Before you start looking for that dream home, you need to know how much you're able to borrow in order to fund it. That way, you can search accordingly. Generally, how much you can borrow will depend on four things:
1. The amount you want to borrow in relation to the property's value (also known as the loan-to-value or LTV)
2. Your credit score
3. Your income
4. Your outgoings
But really, the question should be: “How big a mortgage can you afford?” Although the lender is ultimately responsible for checking whether you can afford it, making sure you can easily manage the repayments you're taking on will give you valuable peace of mind.
You should be able to comfortably afford the mortgage when you take it out so that unforeseen events (such as interest rate rises or redundancy) don't put your home in jeopardy later on. Sometimes your feelings on how much you can afford can be at odds with a lender's, so make sure you know what a lender looks for to avoid the frustration of not getting the mortgage you want.
The value of a mortgage broker
At this point it's worth mentioning the value of an independent mortgage broker. Because brokers work closely with a number of different lenders, they know the ins and outs of the different lending criteria each mortgage provider has. This has a distinct advantage over doing it yourself as it can save you time, as well as money if a mortgage lender later declines to give you the mortgage you want.
1. How loan-to-value affects the size of mortgage you qualify for
Loan-to-value, or LTV, means how much the mortgage is in relation to the value of the property. So, if you have a £50,000 deposit for a £200,000 property, the mortgage you need would be £150,000 – 75% of the property's worth, or 75% loan-to-value.
Mortgage lenders will specify an upper LTV limit for each of their mortgage products.

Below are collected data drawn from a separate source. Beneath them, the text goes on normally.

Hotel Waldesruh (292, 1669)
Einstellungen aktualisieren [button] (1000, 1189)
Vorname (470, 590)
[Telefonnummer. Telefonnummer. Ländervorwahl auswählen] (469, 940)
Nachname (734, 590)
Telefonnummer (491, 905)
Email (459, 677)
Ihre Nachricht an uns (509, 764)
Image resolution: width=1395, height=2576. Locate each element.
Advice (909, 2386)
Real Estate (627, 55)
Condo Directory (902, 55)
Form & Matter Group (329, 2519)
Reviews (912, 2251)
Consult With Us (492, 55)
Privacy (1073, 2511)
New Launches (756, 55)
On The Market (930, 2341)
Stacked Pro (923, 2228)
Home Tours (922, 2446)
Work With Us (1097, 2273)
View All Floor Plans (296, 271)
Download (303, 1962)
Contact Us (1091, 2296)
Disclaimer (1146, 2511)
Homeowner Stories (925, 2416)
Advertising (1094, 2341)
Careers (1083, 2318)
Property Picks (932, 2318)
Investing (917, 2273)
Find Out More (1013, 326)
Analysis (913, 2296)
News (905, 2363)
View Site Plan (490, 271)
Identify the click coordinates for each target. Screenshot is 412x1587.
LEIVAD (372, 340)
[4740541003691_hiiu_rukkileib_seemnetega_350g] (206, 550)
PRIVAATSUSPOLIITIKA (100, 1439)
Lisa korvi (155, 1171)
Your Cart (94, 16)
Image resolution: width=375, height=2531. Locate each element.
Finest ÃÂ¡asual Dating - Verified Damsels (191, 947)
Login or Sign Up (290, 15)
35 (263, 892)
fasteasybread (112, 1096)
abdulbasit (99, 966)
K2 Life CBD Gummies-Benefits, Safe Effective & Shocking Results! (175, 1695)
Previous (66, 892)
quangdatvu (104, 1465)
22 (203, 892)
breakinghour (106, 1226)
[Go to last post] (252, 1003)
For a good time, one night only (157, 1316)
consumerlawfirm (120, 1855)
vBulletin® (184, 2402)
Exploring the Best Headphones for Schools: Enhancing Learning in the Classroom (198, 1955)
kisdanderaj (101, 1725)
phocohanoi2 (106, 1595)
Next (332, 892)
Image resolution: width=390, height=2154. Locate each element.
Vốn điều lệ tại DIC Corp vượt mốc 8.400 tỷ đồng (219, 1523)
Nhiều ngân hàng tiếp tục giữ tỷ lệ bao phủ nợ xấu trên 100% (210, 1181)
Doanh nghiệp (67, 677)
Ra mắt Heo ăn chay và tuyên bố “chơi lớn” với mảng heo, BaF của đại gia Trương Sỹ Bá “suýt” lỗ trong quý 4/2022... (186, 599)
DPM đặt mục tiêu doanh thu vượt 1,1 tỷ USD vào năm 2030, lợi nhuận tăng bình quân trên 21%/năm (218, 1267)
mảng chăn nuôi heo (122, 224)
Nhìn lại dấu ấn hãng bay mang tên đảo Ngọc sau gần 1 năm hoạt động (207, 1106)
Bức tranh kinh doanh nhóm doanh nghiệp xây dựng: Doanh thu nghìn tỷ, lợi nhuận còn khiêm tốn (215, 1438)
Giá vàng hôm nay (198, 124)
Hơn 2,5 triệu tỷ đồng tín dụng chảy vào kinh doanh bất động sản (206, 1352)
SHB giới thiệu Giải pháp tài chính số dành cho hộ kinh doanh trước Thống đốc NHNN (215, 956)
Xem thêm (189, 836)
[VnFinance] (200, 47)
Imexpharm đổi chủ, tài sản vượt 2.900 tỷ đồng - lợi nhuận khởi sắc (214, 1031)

This does not mean that you will necessarily be able to borrow this amount – that will depend on your credit score, your income and your outgoings.
2. How your credit score affects the size of mortgage you qualify for
Your credit score has a big part to play in how much you can borrow. In the most extreme cases a low credit score could prevent a mortgage lender from even considering you or, more likely, a low score could mean that the lender uses a lower multiple of your income to decide how much you can borrow.
That’s why you’ll want to make sure your credit score is up to scratch before you even consider applying for anything.
3. How income affects the mortgage you qualify for
Income is crucial for determining how big a mortgage you can have. Traditionally, mortgage lenders applied a multiple of your income to decide how much you could borrow. So, if you earn £30,000 per year and the lender will lend four times this, they may be willing to lend £120,000. (Remember that each lender will have different criteria and will offer different income multiples, so always do your research.)
When it comes to households with two incomes, some lenders offer a choice:
The option to add the second income on top of the multiple, so if the main breadwinner earns £30,000 and the second person's income is £15,000 a lender might offer 4 x the first income, plus the second income (4 x £30,000 + £15,000 = £135,000)
A slightly lower multiple for two incomes than for one. So £30,000 + £15,000 = £45,000. Then £45,000 x 3 = £135,000
Many lenders now only use income multiples as an overall maximum that they will lend, conducting a detailed affordability assessment to decide how much they are willing to lend. This is something that has become particularly strict following mortgage regulations introduced in 2014.
If part of your income is comprised of a bonus or overtime, you may not be able to use this, or if you can, you may only be able to use 50% of the money towards what the lender deems as your income. All income you declare in your mortgage application will need to be provable – usually through you providing your latest pay slips, pensions and benefits statements.
4. How outgoings affect the size of mortgage you qualify for
Your regular household expenses, debts and insurances can all affect what a mortgage lender will let you borrow. Outgoings that a lender may take into consideration include:
Loan and credit card repayments, Council tax. Domestic utilities (gas, electricity and water), Insurances (buildings and contents, car, life, payment protection), Car running costs (tax, insurance) or Child maintenance payments.
Some lenders also apply a reduction to the amount you can borrow for the number of children you have (assuming an average monthly expense), while others have started to take things like discretionary spending into account. They'll also require you to prove that you can afford the repayments in the event of an increase to interest rates, so make sure you have suitable means to ensure that – ideally through reducing your unnecessary expenditure – as this could have a clear impact on the amount of mortgage you'll be able to borrow.